Anne Emmanuelle Berger, Discours de réception de la Légion d'honneur

 

Préambule

 

La raison pour laquelle nous avons désiré publier ce discours prononcé par Anne Emmanuelle Berger, professeure de littérature française et d’études de genre à l’Université Paris 8 -Vincennes Saint-Denis, à l’occasion de sa réception des insignes de la légion d’honneur le 1er octobre 2015, apparaîtra facilement : c’est que ce discours s’illustre par sa finesse, sa rigueur, son courage. Toute féministe qu’elle soit, ou plutôt, précisément parce qu’elle l’est authentiquement, Anne E. Berger, dont Transitions s’honore d’avoir publié un article dans notre thème « La beauté », ne sacrifie rien aux slogans, rien aux stéréotypes, rien à la langue de bois. Son dernier livre, Le grand théâtre du genre (Paris, Belin, 2013), jette ainsi un éclairage profond et précis sur les divers courants des études de genre, sur leur histoire entre France et USA, et surtout, sur les enjeux politiques et théoriques des débats les concernant.

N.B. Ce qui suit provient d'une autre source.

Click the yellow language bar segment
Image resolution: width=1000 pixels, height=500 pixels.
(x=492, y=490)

Voici pourtant un domaine, la question du «  genre », dans lequel, en particulier depuis la polémique sur l’ABCD de l’égalité en 2013-2014, chacun croit pouvoir avoir une opinion tranchée. En tant que directrice de l’Institut du Genre (CNRS), Anne E. Berger est maintes fois intervenue dans le débat public : à chaque fois, sa parole était ferme, précise, apaisante, éclairante. L’entendre, la lire, c’est entendre et lire une penseuse qui lutte contre toutes les démagogies et simplifications, d’où qu’elles viennent, et se bat inlassablement pour la justice et l’égalité. Et son livre nous fait prendre conscience de ce que « le genre », la construction des identifications sexuées, la visibilité des identités subies ou revendiquées, les apories de la sexualité et du désir, toutes ces dimensions ne se recouvrent pas ni ne se conjuguent harmonieusement.

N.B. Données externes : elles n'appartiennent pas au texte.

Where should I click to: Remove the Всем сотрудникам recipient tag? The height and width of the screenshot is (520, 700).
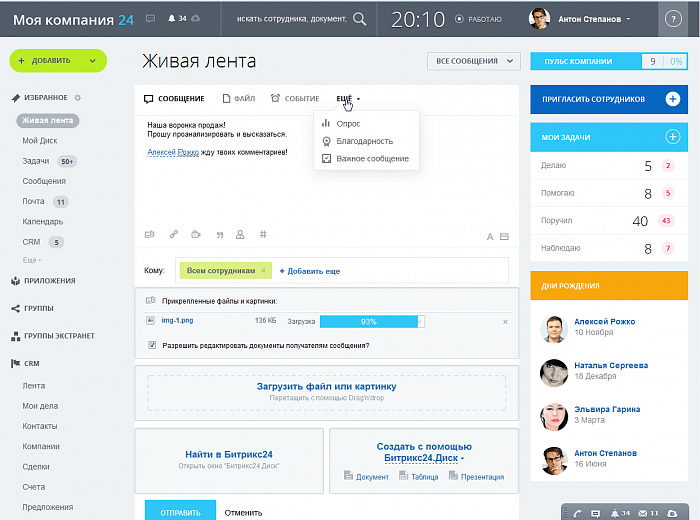coord(263,270)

Les êtres humains seraient-ils seulement des êtres historiques si tel n’était pas le cas ? Mais le constat ne débouche pas sur un relativisme : il débouche sur la circonscription claire de l’intolérable et la respiration non moins claire de la tolérance.

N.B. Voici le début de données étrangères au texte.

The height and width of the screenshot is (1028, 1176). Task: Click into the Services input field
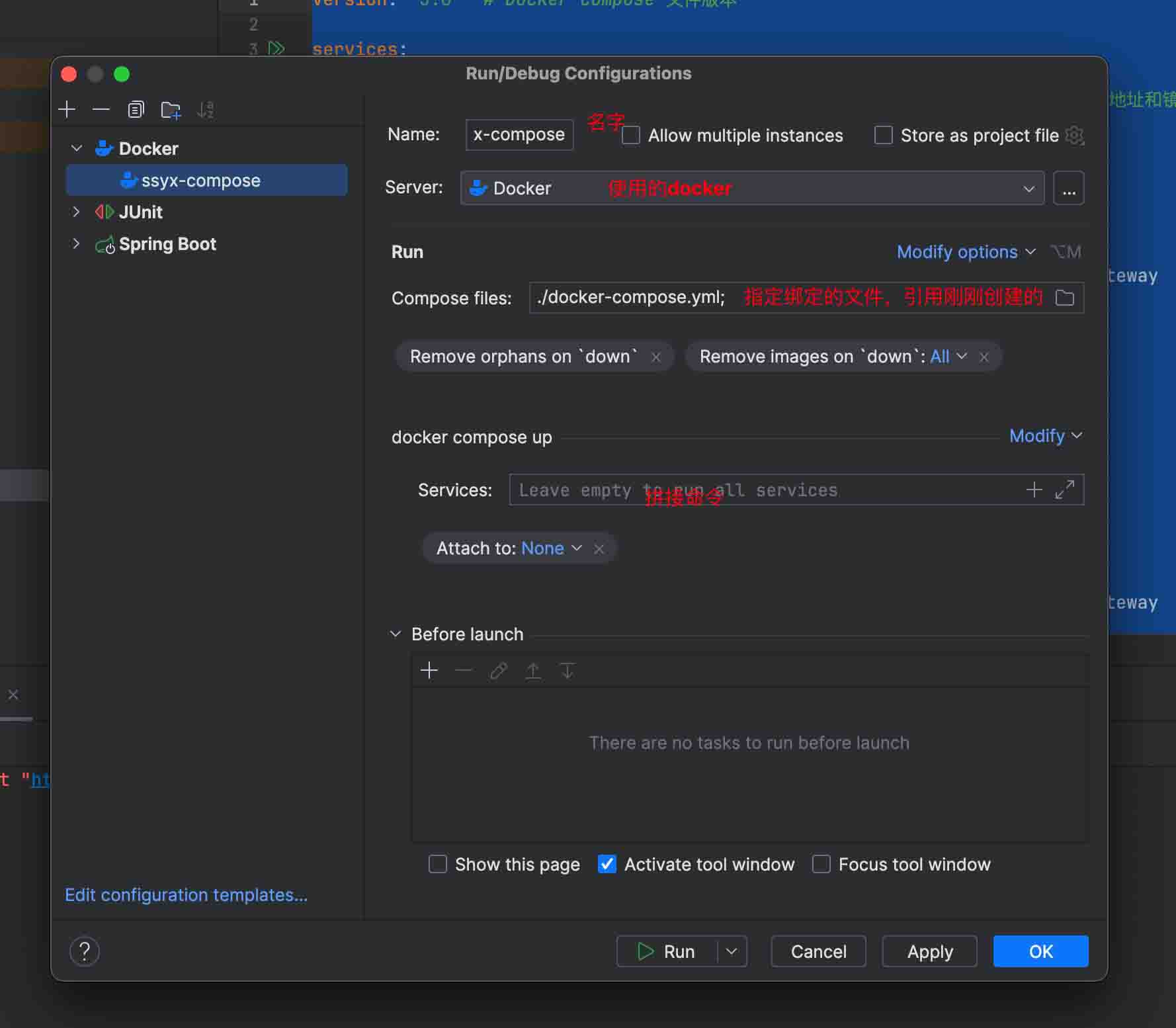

Comme tout discours, celui-ci fait allusion à son contexte, c’est-à-dire présuppose connu de son auditoire ce que l’orateur sait qu’il connaît en effet. Le lecteur saura retrouver, ou rechercher, le sens de ces allusions qui donnaient une particulière chaleur et générosité à la parole adressée : sans cette chaleur et cette gaieté qu’elles communiquent, et sans l’histoire dont elles témoignent, ces allusions sont, en fait, anecdotiques. On rappellera simplement, pour ne pas jouer d’un « entre-nous » mondain, que c’était Sandra Laugier, professeure de philosophie à l’université de Paris 1, directrice adjointe scientifique de l’InSHS et présidente du comité directeur de l'Institut du Genre du CNRS,  qui remettait les insignes de la légion d’honneur à Anne E. Berger, dont le discours répondait donc au sien ; et qu’ Anne E. Berger est aussi la fille d’Hélène Cixous, écrivaine et chercheuse qui a participé à la création de l’université de Vincennes et a fondé le Centre d’études féminines et de genre au sein de cette même université, centre qu’Anne E. Berger dirige actuellement. 

H. M.-K.

Anne Emmanuelle Berger est professeure de littérature française et d’études de genre à l’université Paris 8 « Vincennes à Saint-Denis ». Responsable du groupement d'intérêt scientifique Institut du Genre CNRS/ Universités (2012-15), elle dirige également la nouvelle UMR LEGS (Laboratoire d'études de genre et de sexualité) CNRS/ Paris 8/ Paris Ouest, depuis 2015. Initialement spécialiste de poésie du XIXe siècle, elle consacre depuis une dizaine d'années la majeure partie de ses travaux au champ des études de genre et de sexualité (théories, histoire intellectuelle, épistémologie du champ). Son dernier livre, Le Grand Théâtre du Genre. Identités, sexualités et féminisme en « Amérique », (Belin, 2013) a été traduit en anglais (Fordham University Press, USA, 2014) et en espagnol (Mardulce, Argentine, 2016). Elle prépare actuellement une histoire culturelle des femmes dans la littérature française du XXe siècle avec Marta Segarra, sous la direction de Martine Reid, à paraître en Folio Gallimard (2017). 

 

 

 

 

Discours de réception de la Légion d'honneur


 

Anne Emmanuelle Berger

07/11/2015

 

Chère Sandra, chères amies co-directrices de l’Institut du Genre, chère administratrice de celui-ci, cher-e-s membres de son Conseil scientifique ; cher-e-s ami-e-s Collègues du Centre d’études féminines et d’études de genre ancienne et nouvelle manière, et de son nouveau cœur, le département d’études de genre ; cher-e-s ami-e-s collègues de Paris 8 ; cher-e-s membres du LEGS, notre tout nouveau Laboratoire d’études de genre et de sexualité CNRS/ Paris 8/ Paris Ouest Nanterre ; cher-e-s Collègues de l’InSHS et de la MSH Paris Nord, cher-e-s représentants de tous les établissements d’enseignement supérieur et de recherche auxquels je suis liée par mes fonctions ; enfin, c’est-à-dire bien sûr pour commencer, cher-e-s ami-e-s, cher-e-s aimé-e-s, d’ici et d’enfance, des États-Unis et d’ailleurs, avec qui j’ai cheminé ou chemine aujourd’hui, cet honneur qui m’est fait, je vous le dois, littéralement et dans tous les sens. Il reste dû par moi, à la légion sans frontières et sans armes que nous formons, que vous formez, au moment où je le reçois. Permettez-moi de vous le rendre, tout en continuant à vous le devoir.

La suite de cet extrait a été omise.